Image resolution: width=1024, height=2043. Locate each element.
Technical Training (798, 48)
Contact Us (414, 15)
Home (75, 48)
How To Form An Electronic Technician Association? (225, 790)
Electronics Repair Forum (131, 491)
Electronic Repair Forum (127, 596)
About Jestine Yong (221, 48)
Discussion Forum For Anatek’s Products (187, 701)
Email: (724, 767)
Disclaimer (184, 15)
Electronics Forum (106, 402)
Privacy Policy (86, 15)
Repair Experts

************

## Your task
Your answer should be the line with "Discussion Forum For" and all lines after it in the listing above, repeated exactly. No other lines belong.

## Result of this exercise
Discussion Forum For Anatek’s Products (187, 701)
Email: (724, 767)
Disclaimer (184, 15)
Electronics Forum (106, 402)
Privacy Policy (86, 15)
Repair Experts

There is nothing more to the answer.